O Mapa da Violência 2015 mostra que, em Vitória, classificada pela Organização das Nações Unidas (ONU) em junho deste ano com uma das cidades do litoral brasileiro onde as pessoas têm a maior expectativa de vida, a longevidade não é para todos. A cidade aparece em primeiro lugar entre as capitais brasileiras em taxas de homicídio a cada 100 mil mulheres em 2013, que foi de 11,8, seguida de Maceió (10,7) e João Pessoa (10,5).

“A grande taxa de homicídio contra as mulheres é a expressão máxima do machismo.

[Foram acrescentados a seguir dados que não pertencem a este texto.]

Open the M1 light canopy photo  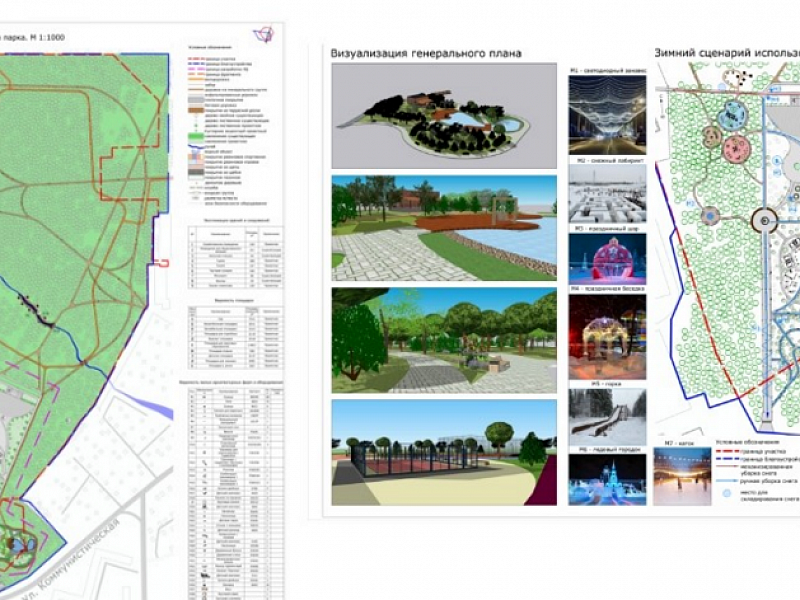coord(607,116)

Muitos homens, por achar que as mulheres são sua propriedade, as eliminam quando elas querem ser donas de suas vidas, terminar uma relação, desfazer um casamento, por exemplo”, diz a diretora do Sindicato dos Bancários/ES, Lucimar Barbosa.

Outros municípios capixabas aparecem no estudo feito pela Flacso. Entre as 100 cidades brasileiras com mais de 10 mil habitantes do sexo feminino, com as maiores taxas de homicídios a cada 100 mil mulheres no período de 2009 a 2013 estão Sooretama, Pinheiros, Serra, Jaguaré, Cariacica, Vila Velha, Viana, Baixo Guandú, Linhares e Barra de São Francisco.

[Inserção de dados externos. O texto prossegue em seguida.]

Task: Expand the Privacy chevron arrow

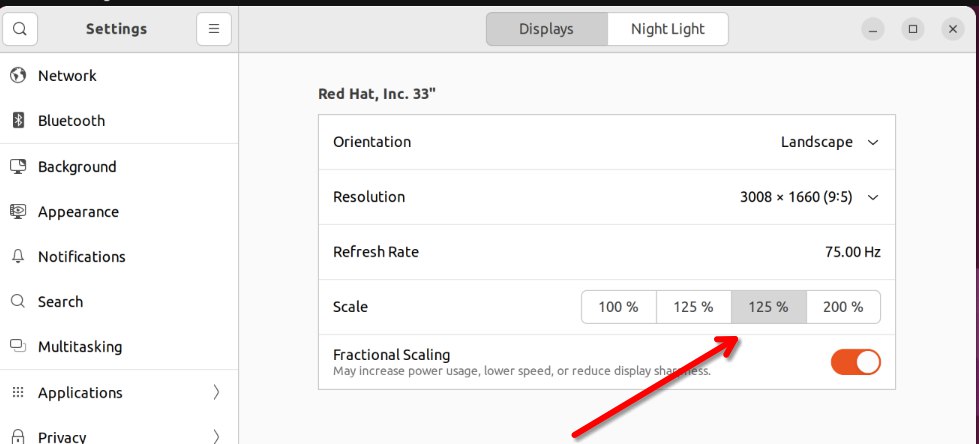Action: coord(217,437)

Em todo o Brasil, entre 1980 e 2013, 106.093 mulheres foram vítimas de homicídio. Em 1980 1353 foram assassinadas. Esse número subiu para 4762 em 2013. Isso significa um aumento de 252%. De acordo com a Organização Mundial da Saúde (OMS), num grupo de 83 países com dados homogêneos, o Brasil ocupa a 5ª posição em assassinatos de mulheres, perdendo somente para El Salvador, Colômbia, Guatemala e Rússia.

Violência afeta mais as mulheres negras

No que diz respeito às mulheres negras, o Espírito Santo também é destaque no Mapa da Violência. A taxa de homicídio de mulheres negras a cada 100 mil pessoas do sexo feminino em terras capixabas no ano de 2013 foi de 11,1, posicionando o Espírito Santo em primeiro lugar no ranking, seguido de Acre (10,4) e de Goiás (10,2).

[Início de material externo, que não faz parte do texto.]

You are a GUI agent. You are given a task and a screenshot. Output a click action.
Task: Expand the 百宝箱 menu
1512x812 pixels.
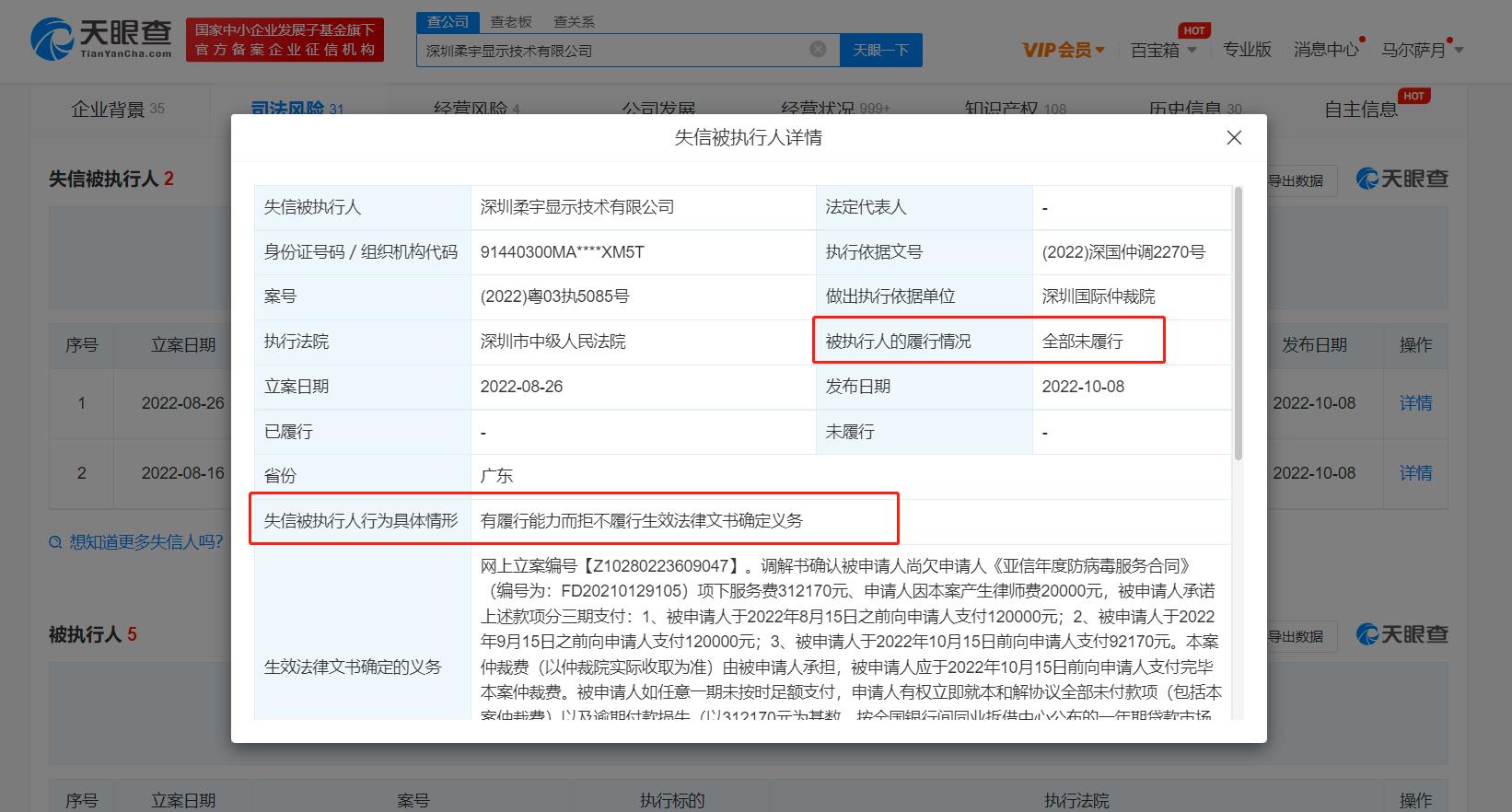[1163, 50]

Os dados, que comprovam que a violência não tem somente sexo, mas também cor, não param por aí. O estudo mostra que, no Brasil, o homicídio de mulheres negras aumentou 54,2% de 2003 a 2013, passando de 1864 vítimas para 2875. Além disso, enquanto o número de assassinatos de negras aumenta, o de brancas diminui. De 2003 a 2013, num universo de 100 mil mulheres, o homicídio de brancas reduziu de 3,6 para 3,2, já o de negras elevou de 4,5 para 5,4.

Grande parte das mortes acontece no lar

Ao analisar os dados do local de morte das mulheres no Brasil, é perceptível uma domesticidade do homicídio, ao contrário dos assassinatos masculinos. Os casos de mulheres mortas dentro do lar são 27,1%, o de homens é 10,1%. Eles são atingidos pela violência muito mais em via pública (48,2%) do que as mulheres (31,2%). “Infelizmente em nossa sociedade ainda há quem diga que ‘em briga de marido e mulher não se mete a colher’. É como se a agressão da mulher fosse algo individualizado, mas não é. Trata-se de um problema social. Nesse caso o privado faz parte do público e a gente tem que meter a colher sim, lutar contra essa violência e evitar que mais mulheres sejam exterminadas”, afirma Lucimar Barbosa.

Os meios utilizados para cometer o assassinato também se diferem. No caso das mulheres, elas são mais atingidas por objetos cortantes (25,3% dos casos) do que os homens (14,9%). Já o público masculino é mais afetado por arma de fogo (73,2% dos assassinatos) do que o público feminino (48,8%).